For the past 10 years, the advancement and understanding of the composition of poultry intestinal microbiota have been significant. There remains however a high degree of variation in the overall structure of microbiota observed between different studies, which was highlighted by Stanley et al. (2013), and remains a current comparative complication. Comparisons of microbiota between studies are hindered by a multitude of both host and environmental factors including: study location, age, gut region, sex, diet, housing, hygiene, medications, temperature, litter, breed and maternal influence (Kers et al., 2018). The current study design accounts for these factors with the exception of maternal influence, which we discuss further. It was hypothesized that significant differences in caecal microbial composition would remain between the three strains after the minimisation of host (by using genetically related F1 intermediates) and environmental confounding.

Culture independent methods (such as sequencing), to explore the intestinal microbiota, are dispelling the notion that the embryonic intestinal tract is sterile and colonization only occurs post‐hatch. This indicates that the hen may influence the development of progeny microbiota despite the embryo developing in ovo and the absence of placental‐like effects as seen in mammals. Evidence to support maternal effects in chickens includes the transfer of maternal antibodies to chicks (Hamal et al., 2006), and increasing evidence to suggest transgenerational effects on the growth and performance of chicks in response to the hen′s physiological status. For example, broiler breeder hens are reared under a commercial management practice of feed restriction in order to prevent excess fat deposition and fertility loss due to their genetic potential for rapid growth. This practice however is associated with chronic stress, which has been shown to cause sex‐dependent alterations in progeny for growth rate, heterophil:lymphocyte ratio and response to LPS challenge (Hynd et al., 2016). Ho et al. (2011) showed that for the traits they measured, the yolk source as opposed to embryo genotype was more influential in influencing embryonic development, elevating the importance of the maternal environment in poultry.

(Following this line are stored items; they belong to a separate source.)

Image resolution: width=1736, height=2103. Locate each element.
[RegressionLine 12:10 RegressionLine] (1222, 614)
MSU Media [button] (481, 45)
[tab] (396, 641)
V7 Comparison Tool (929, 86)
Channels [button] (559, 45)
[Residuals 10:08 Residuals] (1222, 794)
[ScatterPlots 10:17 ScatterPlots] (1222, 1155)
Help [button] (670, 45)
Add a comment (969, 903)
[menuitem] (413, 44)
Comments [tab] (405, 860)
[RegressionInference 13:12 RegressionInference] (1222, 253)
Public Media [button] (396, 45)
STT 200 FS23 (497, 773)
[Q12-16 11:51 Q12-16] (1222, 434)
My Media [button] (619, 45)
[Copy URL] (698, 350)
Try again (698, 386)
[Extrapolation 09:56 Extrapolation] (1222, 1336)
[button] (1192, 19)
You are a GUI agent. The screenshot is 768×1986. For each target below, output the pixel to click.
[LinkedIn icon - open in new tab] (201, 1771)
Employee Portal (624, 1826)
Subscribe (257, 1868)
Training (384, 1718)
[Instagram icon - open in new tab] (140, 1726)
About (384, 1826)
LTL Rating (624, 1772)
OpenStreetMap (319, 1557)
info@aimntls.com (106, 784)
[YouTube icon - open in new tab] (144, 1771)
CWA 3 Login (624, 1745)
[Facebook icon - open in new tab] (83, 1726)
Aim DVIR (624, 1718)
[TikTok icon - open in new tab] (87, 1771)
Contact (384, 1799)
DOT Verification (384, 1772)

Deeming (2005) found microbiota in the yolk of multiple healthy avian species, while Pedrosa (2009) used molecular and microscopic techniques and found microbial populations in the intestinal embryo from as early as 16 days of incubation. There is also evidence supporting the vertical transfer of salmonella into the egg (Gantos et al., 2009), a longitudinal study demonstrating vertical transmission of E. coli from broiler breeders to broilers (Poulsen et al., 2017), and more recently, the finding of maternal oviduct microbiota in subsequent embryo ceca bacterial populations (Lee et al., 2019). Stanley et al. (2013) indicated that the commercial practices involved with hatching of eggs, including washing and fumigation of eggs, expose chicks to non‐indigenous bacteria at hatch and accordingly heavily influences colonization, which likely accounts for the large inter‐individual variations we see in poultry microbial studies. It is likely that genetic factors are having a much greater effect however than once perceived, supported by the differing microbial phylotypes in the absence of environmental confounding, including the hatchery, within the current study.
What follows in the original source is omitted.